Zu aller erst ist es wichtig dass man versteht was ein Personas ist, darunter versteht man eine Mensch-Comeputer-Interaktion, die einen Prototyp für eine Nutzergruppe darstellt.
Im folgenden werde ich erläutern wie man ein Persona herstellt.

* Als ersten Schritt muss man recherchieren bzw man muss Informationen sammeln wofür die Personas gebraucht werden. In dem Falle brauchen wir Personas für ein Abgabesystem
* und dies beinhaltet folgende Nutzergruppen wie Korrektor, Organisator und Studierende. Es ist wichtg dabei zu beachten wie viele Persona man braucht daher ist die Recherche so notwendig.
    
    
* Nachdem man genung Informationen gesammelt hat, muss man demographsiche Informationen zu den Personas bzgl. ihrer Tätigkeit im Privatem und ihre Tätigkeit für das Abgabesystem hinzufügen.
* Anbei angefügt wäre es passend wenn man ein Foto vom jeweiligen Persona zur Verfügung stellt. Man sollte in dem Fall nur angeben das Alter, Name, Geschlecht und in welcher Semester man sich befindet vielleicht wäre es hier sogar sinnvoll wenn man erwähnt zu welcher Nutzergruppe man gehört ob man Studierender oder Korrektor ist.
    
    
* Nachde man die basic-Informationen über die Personas preisgegeben hat, muss man nun persöhnliche Interessen und Tätigkeiten auch background genannt erwähnen, am besten wäre es wenn man angeben könne was man im privatem gerne macht und seine Leidenschaften erläutert bzgl unserer Nutzergruppen könne man erwähnen wie einem das Studium fällt ider welche Moduel besonders spaßig sind.
    
    
* Als vierten Schritt wäre es essentiel die Ziele und die Motivation jeweiliger Nutzergruppen anzugeben, hier wäre es beduetsam bezüglich sich auf das Studium zu beziehen, bzw was man nachdem Bachelor oder Master machen möchte etc.
    
    
    
    
Anschließend zeige ich zwei Beispiele für die Nutzergruppen Studierender und Korrektor:
* Bsp Studierender
    
|===
|Name | Hintergrund | Aufgabe

a| image::Akin.png[]

[quote, Akin Wahr (28)]
Ich bin so motiviert ein neues Abgabesystem zu programmieren.

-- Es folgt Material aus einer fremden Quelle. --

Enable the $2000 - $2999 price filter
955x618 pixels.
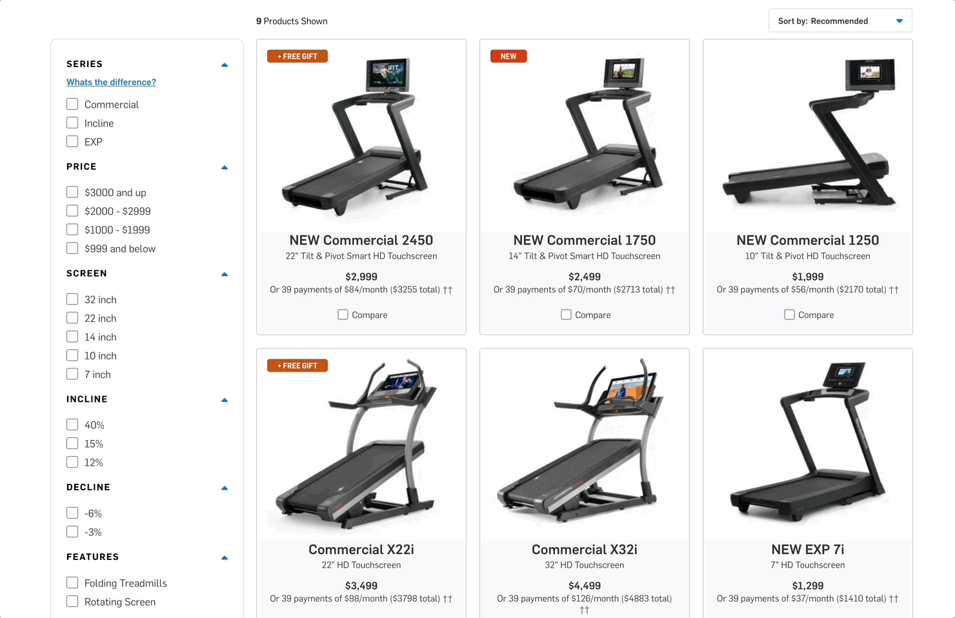[x=72, y=210]
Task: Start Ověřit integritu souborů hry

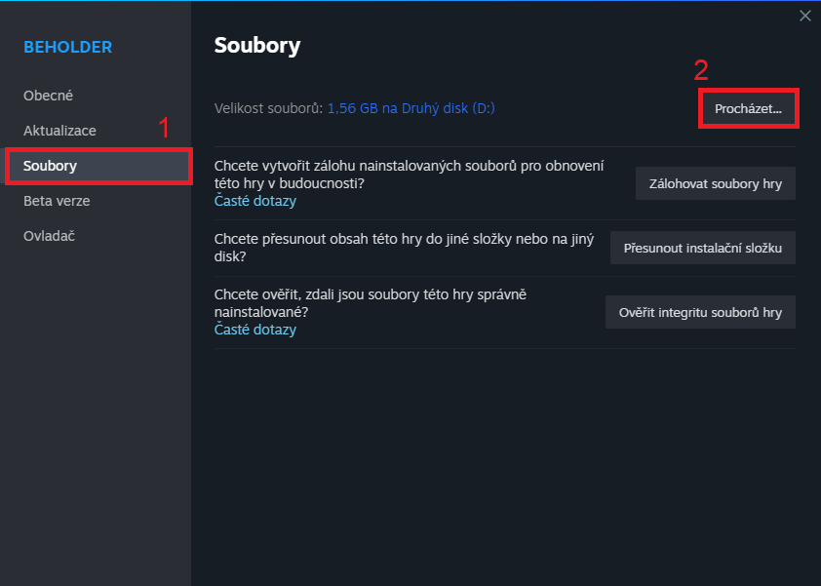Action: click(700, 313)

| Ich studiere Informatik im vierten Semester und belege propra1. Ich finde die Aufgabe sehr spaßig.

In der Schule hatte ich kein Informatik daher muss ich einiges nachholen aber mein Anreiz treibt mich voran.

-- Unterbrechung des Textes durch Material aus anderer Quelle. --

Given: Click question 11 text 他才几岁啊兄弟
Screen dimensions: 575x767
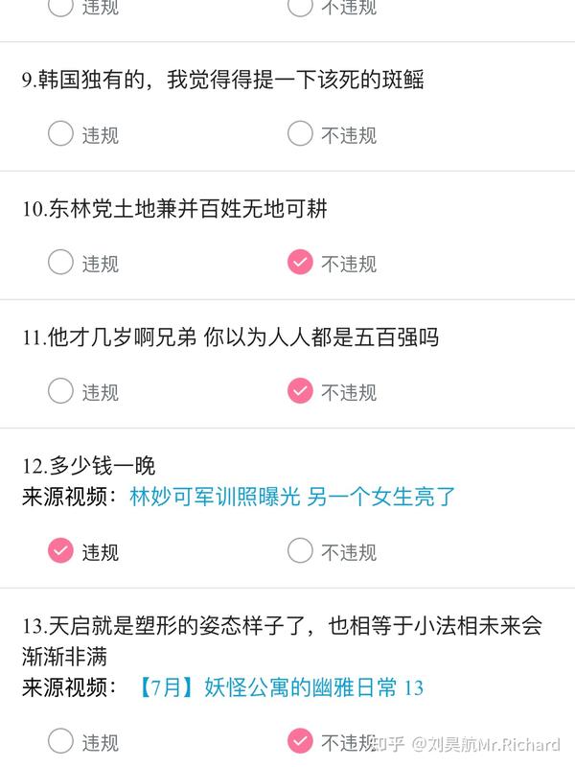Looking at the screenshot, I should tap(230, 337).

Meine Interessen sind programmieren, Fitness und Boxen, vorallem interesiiere ich mich für Ki.

Ich möchte ein neues Abgabesystem programmieren wo wir unabhängig sind von allen außerdem will ich korrekte Abgaben machen.
| Meine Aufgabe ist es Module und Übungen zu belegen und die Hausaufgaben fristgerecht abzugeben.
|===
    
    

* Bsp Korrektor

|===
|Name | Hintergrund | Aufgabe

a| image::Sami.png[]

[quote, Sami Wur (27)]
Ich bin ein Korrektor in propra 1 und freue mich auf die Abgaben und auf das neue Abgabesystem.

| Ich bin Doktorand im Bereich Deep Learning und will nach meiner Doktorarbeit in ein Groß-Unternehmen.

In der Schule hatte ich Informatik und zuhause war ich viele Bücher lesen über Ai und Complierbau etc.

Meine Interessen sind Zocken, Spazieren gehen, Leuten zu helfen und Webseiten zu designen.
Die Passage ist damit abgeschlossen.